Nick Coghlan writes:
> Close enough to on-topic to stay here, I think. However, I tend to think of
> the taxonomy as a little less flat:
>
> basecontainer (anything with __len__)
>    - set
>    - basemapping (anything with __getitem__)
>      - dict
>      - basesequence (anything which understands x[0:0])
>          - list
>          - tuple
>          - string
>          - unicode
>      - basearray (anything which understands x[0:0,])
>          - Numeric.array/scipy.array


Hold on a sec folks!

I really don't understand why we are trying to build a taxonomy of
container classes. There are some languages which have rather elaborate
taxonomys of container classes. The STL comes to mind, Smalltalk (I
think), even Java's collection classes are somewhat elaborate. But this
is NOT how things have been done in the Python world. We believe that
flat is better than nested. We believe in one simple-and-obvious way
to do things. For goodness sakes, we don't even have a basic
linked-list type because we figure it's simpler to make people just use
the single well-tuned array-list implementation.

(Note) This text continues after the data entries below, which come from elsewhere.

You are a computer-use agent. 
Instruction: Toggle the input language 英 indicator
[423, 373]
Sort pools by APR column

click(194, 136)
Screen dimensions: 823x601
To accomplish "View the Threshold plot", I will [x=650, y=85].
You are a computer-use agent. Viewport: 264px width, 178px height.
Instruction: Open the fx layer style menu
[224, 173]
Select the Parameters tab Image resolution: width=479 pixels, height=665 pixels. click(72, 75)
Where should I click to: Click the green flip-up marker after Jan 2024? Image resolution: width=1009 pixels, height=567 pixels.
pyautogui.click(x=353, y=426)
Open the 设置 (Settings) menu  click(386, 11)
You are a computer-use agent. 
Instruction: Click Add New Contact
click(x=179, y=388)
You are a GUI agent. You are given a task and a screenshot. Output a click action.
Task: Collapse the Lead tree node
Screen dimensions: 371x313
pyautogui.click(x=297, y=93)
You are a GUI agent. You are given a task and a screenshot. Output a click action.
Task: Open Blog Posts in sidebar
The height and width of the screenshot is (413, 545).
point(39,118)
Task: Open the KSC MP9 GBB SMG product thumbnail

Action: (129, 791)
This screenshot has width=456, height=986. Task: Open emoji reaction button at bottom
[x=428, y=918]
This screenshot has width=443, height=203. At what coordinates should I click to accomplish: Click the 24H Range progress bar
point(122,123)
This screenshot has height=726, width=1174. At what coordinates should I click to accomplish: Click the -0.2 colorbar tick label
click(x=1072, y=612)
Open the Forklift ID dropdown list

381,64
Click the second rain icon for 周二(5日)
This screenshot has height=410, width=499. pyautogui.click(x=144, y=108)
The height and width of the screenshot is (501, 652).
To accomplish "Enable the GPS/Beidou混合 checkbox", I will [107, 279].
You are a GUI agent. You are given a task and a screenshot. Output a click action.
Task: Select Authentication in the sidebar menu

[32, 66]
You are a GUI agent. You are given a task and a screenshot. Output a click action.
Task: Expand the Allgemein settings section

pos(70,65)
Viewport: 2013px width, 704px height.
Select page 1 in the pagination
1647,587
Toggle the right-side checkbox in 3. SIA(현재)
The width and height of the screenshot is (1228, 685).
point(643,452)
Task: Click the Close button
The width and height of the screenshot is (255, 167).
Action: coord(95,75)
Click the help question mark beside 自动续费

Furthermore, I AGREE with this choice. I realize that in THEORY, a list
is simply a bag with the extra feature of ordering, and that a list you
can iterate backward is just an iterate-only-forwards list with an extra
feature. But I have never found it USEFUL in practice. In languages that
support it, I hardly ever find myself saying "well, I'm planning to pass
a list, but this method really only needs a bag... it doesn't matter
whether it is ordered", then later finding that this made it easy to
re-use the method when I had some other bag implementation. Frankly, I
find this sort of re-use MORE likely in Python simply because of support
for duck typing.

So I have a counter-proposal. Let's NOT create a hierarchy of abstract
base types for the elementary types of Python. (Even basestring feels
like a minor wart to me, although for now it seems like we need it.) If
the core problem is "how do you create a canonical ordering for objects
that survives serialization and deserialization into a different VM?",
then somehow abstract base types doesn't seem like the most obvious
solution. And if that's not the problem we're trying to solve here, then
what IS? Because I don't know of very many ACTUAL (as opposed to
theoretical) use cases for abstract base classes of fundamental types.